Saved data entries:
+---+
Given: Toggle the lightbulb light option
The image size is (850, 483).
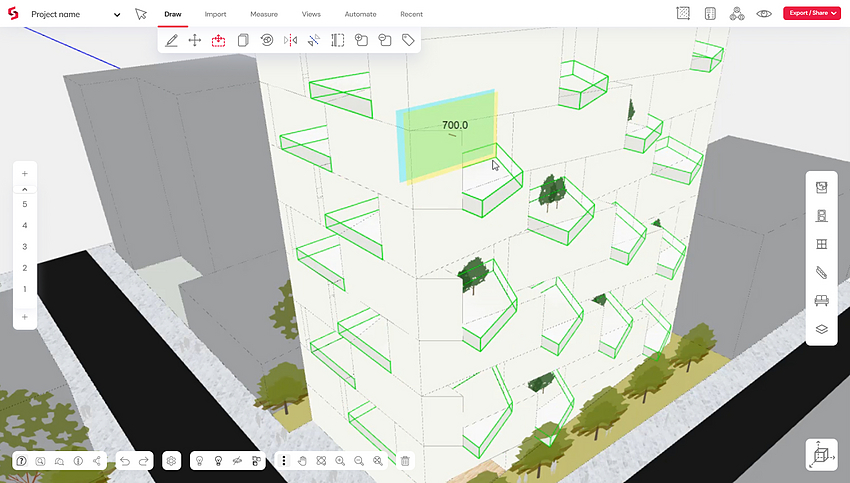Looking at the screenshot, I should pyautogui.click(x=199, y=461).
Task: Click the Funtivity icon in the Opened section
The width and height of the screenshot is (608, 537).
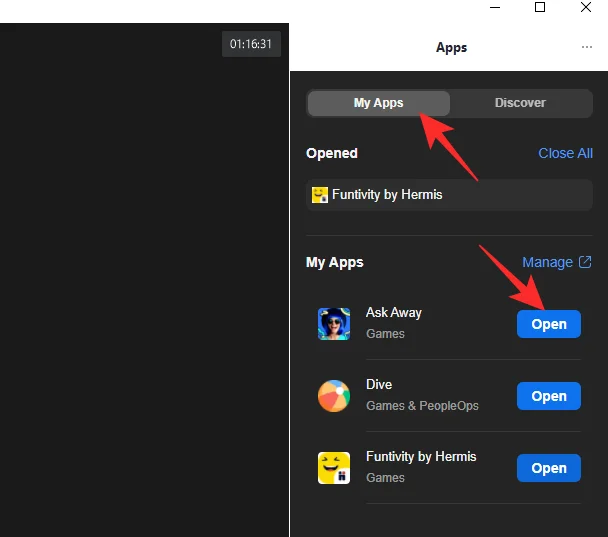Action: (320, 195)
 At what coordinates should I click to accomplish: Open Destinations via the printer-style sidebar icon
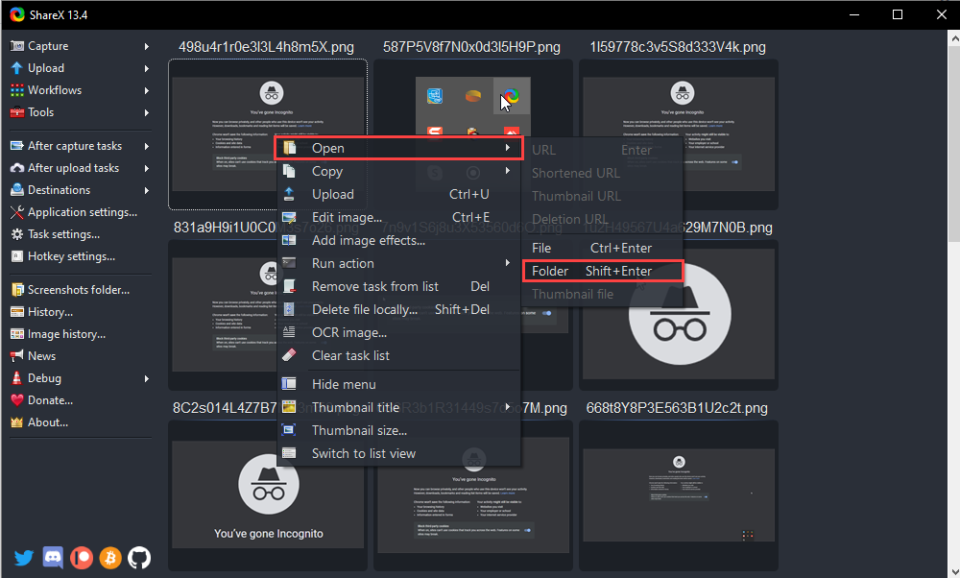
+---+
### What to do:
Report the count, and only the count, of lines in the records above that contain "icon".

### Answer box:
2